● SET EXERCISE: Collect every line in the data below that contains the word "will", treating uppercase and lowercase letters as different.

● SUPPLIED MATERIAL:
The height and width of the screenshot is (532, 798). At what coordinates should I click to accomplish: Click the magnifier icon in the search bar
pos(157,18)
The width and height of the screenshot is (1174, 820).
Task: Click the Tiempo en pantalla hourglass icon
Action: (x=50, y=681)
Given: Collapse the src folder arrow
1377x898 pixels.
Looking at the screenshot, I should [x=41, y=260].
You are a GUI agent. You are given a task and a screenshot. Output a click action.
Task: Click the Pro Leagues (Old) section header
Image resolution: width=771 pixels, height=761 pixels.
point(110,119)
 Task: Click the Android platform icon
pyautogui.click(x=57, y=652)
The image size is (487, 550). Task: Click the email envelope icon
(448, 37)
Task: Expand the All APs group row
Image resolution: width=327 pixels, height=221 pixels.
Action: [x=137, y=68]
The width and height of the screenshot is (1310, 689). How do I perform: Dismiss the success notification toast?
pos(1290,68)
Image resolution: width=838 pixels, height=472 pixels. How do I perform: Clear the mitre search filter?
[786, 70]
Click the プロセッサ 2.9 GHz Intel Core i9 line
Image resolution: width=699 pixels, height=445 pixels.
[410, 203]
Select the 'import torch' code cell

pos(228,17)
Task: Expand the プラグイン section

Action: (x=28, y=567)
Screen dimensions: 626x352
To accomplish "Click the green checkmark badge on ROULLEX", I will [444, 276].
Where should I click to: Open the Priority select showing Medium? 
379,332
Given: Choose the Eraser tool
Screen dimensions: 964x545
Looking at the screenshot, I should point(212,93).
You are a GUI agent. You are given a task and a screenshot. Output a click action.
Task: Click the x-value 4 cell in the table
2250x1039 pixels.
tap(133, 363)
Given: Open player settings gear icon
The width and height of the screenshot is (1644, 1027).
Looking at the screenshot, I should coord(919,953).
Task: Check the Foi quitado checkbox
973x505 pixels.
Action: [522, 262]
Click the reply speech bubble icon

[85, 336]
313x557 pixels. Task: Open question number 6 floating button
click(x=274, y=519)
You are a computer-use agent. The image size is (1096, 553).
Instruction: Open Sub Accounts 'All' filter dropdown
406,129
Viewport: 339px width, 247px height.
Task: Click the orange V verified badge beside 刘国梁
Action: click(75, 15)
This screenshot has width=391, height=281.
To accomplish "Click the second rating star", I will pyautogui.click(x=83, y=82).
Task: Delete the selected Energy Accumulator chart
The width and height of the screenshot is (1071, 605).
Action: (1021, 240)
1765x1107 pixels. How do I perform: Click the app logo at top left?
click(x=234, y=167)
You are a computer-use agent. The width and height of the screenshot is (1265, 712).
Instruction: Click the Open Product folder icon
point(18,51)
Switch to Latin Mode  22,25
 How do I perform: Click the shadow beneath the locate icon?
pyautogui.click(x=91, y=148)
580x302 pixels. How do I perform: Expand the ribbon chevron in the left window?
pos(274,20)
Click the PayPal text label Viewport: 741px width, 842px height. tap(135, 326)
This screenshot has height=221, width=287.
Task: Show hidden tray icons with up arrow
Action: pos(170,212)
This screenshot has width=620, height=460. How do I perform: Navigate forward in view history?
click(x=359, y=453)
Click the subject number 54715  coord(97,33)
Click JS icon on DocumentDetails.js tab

● EXERCISE SOLUTION:
To accomplish "Click the green checkmark badge on ROULLEX", I will [444, 276].
To accomplish "Click the second rating star", I will pyautogui.click(x=83, y=82).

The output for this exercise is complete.